## What you are asked to do
Count the lines in the rows below that contain the string "annotation". Give only the number.

## Data rows
— START —

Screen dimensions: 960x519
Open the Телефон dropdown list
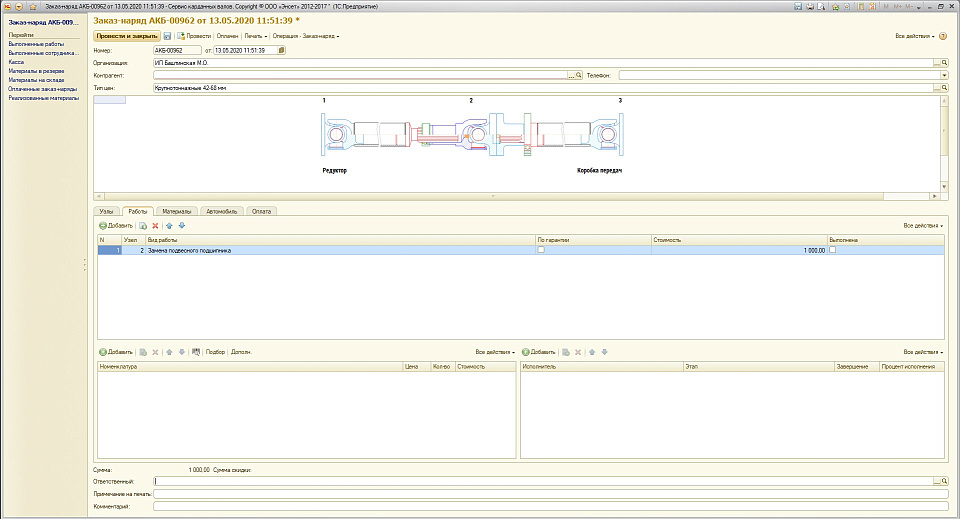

— END —
— START —

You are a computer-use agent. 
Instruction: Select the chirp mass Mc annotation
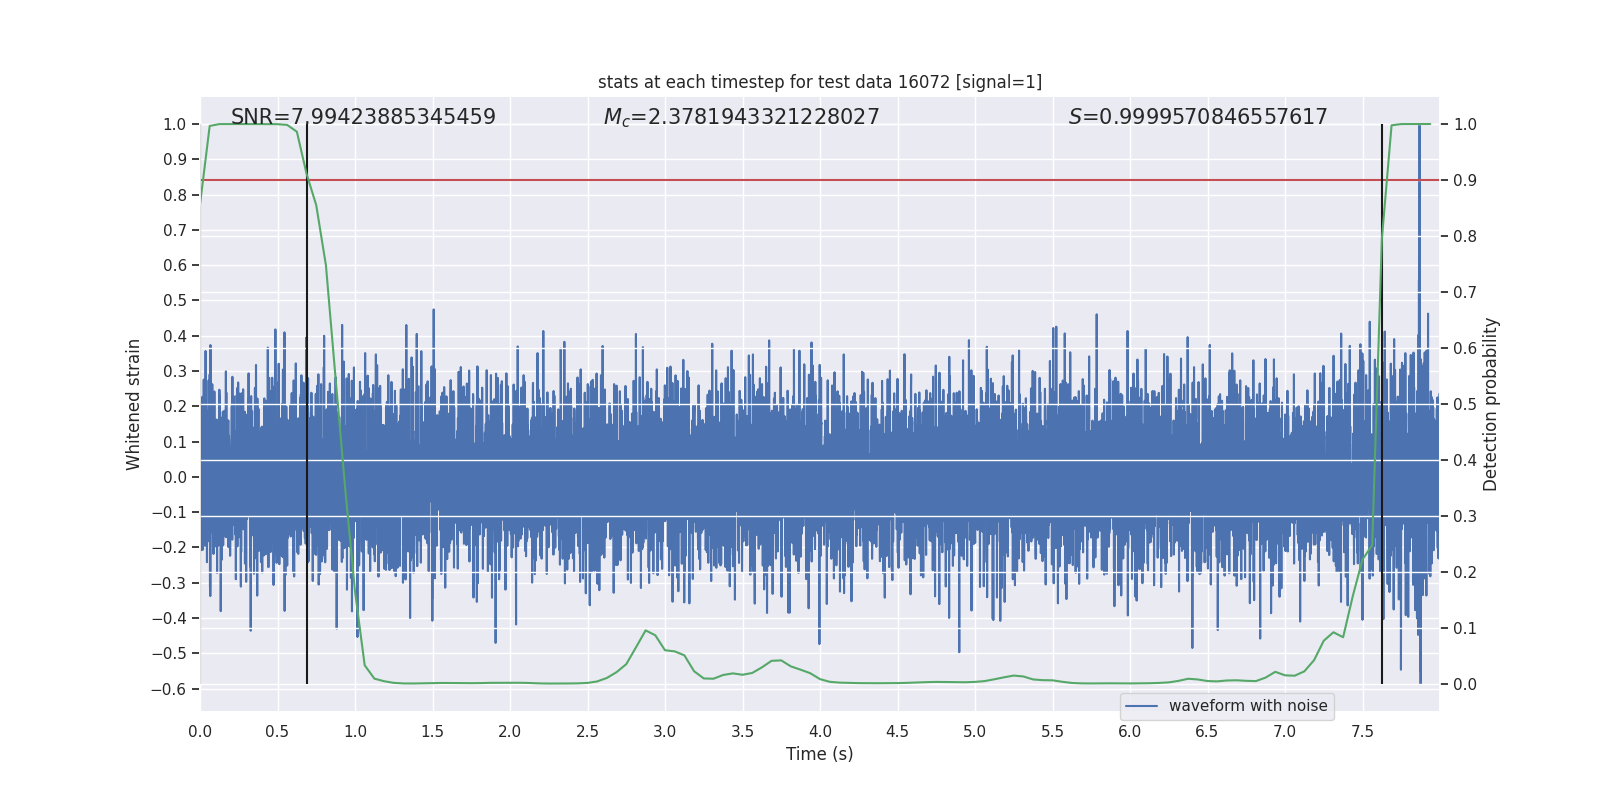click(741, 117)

— END —

## Response for this exercise
1